I am very excited about these provisions, as they are based on a great deal of smart analysis and will unlock a critical resource for scaling housing production and ownership.

  • Eliminating Outdated Building Codes: The legislation officially removes the archaic federal requirement that manufactured homes be built on a permanent chassis (a steel frame with wheels). This is a big win for offsite construction, and we are excited to help communities design an manufacturing-focussed economic development supported housing strategy.

  • Parity in Financing and Title: By treating modern manufactured and off-site modular housing on par with traditional site-built homes for financing, sale, and titling, the bill opens up massive private capital and FHA-insured lending to the modular industry. Fourth Economy also sees this as a significant economic development opportunity as off-site modular housing factories can bring new jobs to urban and rural communities. 

  • Standardizing Innovative Design (Pattern Books): Directs HUD to establish guidelines for point-access block buildings (allowing single internal stairways for multifamily units up to six stories) and provides grants for local governments to select pre-reviewed housing designs (ADUs, duplexes, townhomes) to slash design and approval costs.



Theme 4: Targeted Support for Vulnerable Populations


  • Protecting Veterans' Housing Access: Fixes a long-standing barrier by explicitly excluding a veteran’s disability benefits from HUD’s income calculations for the HUD-VASH supportive housing program.

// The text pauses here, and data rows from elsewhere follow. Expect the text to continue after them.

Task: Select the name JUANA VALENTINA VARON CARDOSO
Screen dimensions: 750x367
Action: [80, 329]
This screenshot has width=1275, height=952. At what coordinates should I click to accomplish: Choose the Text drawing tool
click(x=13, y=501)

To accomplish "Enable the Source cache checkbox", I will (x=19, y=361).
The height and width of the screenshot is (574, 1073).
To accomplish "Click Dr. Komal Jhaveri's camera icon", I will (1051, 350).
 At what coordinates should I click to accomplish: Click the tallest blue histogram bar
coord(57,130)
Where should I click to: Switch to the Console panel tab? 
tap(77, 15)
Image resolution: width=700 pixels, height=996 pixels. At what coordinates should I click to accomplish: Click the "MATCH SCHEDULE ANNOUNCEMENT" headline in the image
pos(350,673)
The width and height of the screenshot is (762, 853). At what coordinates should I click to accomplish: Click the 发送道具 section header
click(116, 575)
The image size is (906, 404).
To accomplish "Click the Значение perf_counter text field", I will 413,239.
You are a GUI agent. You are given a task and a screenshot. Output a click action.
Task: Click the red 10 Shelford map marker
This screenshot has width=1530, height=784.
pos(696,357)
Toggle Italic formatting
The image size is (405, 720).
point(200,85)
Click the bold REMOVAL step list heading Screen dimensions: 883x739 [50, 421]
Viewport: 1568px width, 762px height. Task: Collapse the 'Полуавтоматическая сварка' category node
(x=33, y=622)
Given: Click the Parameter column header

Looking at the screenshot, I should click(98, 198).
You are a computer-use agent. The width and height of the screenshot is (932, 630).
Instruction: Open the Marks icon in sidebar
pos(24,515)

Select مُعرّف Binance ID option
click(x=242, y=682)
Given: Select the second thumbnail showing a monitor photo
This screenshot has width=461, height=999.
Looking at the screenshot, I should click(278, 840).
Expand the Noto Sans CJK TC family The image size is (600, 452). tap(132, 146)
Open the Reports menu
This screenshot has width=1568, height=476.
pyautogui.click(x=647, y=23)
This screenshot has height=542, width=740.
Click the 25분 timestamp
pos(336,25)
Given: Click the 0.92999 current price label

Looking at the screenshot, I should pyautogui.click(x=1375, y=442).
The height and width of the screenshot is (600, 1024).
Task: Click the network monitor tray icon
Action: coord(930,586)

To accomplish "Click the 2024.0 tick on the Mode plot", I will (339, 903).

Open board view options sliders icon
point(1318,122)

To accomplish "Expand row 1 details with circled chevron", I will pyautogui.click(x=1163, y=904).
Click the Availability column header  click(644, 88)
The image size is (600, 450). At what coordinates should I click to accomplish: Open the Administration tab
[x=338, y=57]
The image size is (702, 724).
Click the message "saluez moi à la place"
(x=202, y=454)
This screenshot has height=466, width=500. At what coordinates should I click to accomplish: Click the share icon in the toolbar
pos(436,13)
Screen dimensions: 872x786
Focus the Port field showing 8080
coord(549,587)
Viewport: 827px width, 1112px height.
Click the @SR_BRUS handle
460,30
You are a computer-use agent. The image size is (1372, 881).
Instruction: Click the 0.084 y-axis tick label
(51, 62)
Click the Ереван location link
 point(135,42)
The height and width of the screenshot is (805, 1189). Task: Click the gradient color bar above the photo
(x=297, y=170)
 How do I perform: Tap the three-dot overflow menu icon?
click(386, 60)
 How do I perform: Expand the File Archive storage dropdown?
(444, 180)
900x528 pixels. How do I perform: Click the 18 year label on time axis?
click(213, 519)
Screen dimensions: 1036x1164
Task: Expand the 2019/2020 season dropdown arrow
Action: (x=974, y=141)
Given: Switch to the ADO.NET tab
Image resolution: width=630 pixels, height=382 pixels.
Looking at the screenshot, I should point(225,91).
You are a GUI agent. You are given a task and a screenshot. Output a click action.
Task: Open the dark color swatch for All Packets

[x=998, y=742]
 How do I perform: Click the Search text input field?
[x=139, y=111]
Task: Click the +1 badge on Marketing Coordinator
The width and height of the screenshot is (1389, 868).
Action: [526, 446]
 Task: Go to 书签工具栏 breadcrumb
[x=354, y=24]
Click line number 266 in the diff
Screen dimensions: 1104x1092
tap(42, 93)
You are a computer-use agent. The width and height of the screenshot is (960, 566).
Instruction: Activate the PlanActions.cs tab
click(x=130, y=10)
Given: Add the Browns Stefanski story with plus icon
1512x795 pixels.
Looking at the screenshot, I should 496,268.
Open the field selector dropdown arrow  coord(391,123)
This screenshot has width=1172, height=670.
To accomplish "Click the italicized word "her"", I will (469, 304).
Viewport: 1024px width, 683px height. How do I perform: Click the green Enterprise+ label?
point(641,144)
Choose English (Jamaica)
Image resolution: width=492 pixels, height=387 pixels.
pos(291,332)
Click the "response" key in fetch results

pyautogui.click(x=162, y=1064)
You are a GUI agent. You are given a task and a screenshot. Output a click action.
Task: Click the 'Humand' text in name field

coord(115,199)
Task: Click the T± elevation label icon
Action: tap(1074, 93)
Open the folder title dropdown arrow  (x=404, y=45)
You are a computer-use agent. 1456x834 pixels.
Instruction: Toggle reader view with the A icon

  • Heirs Property Protections: Directs the GAO to establish a comprehensive framework and provide tools to assist owners of "heirs property" (land passed down text-free through generations), preventing displacement and unlocking multi-generational wealth. You can read more about our work in this space HERE (https://www.fourtheconomy.com/post/understanding-and-addressing-heirship-properties) 

  • Permanent Authorization of Disaster Recovery (CDBG-DR): Permanently authorizes and reforms the CDBG-DR program to ensure faster, more equitable deployment of long-term recovery funds to vulnerable communities post-disaster.


Are You Excited as I am?


The 21st Century ROAD to Housing Act represents a shift from federal mandates to local enablement. At Fourth Economy, we are ready to help our city, county, and regional planning clients design the strategies, write the grant applications, and reform the codes necessary to capture this historic federal funding. Let’s build what’s next.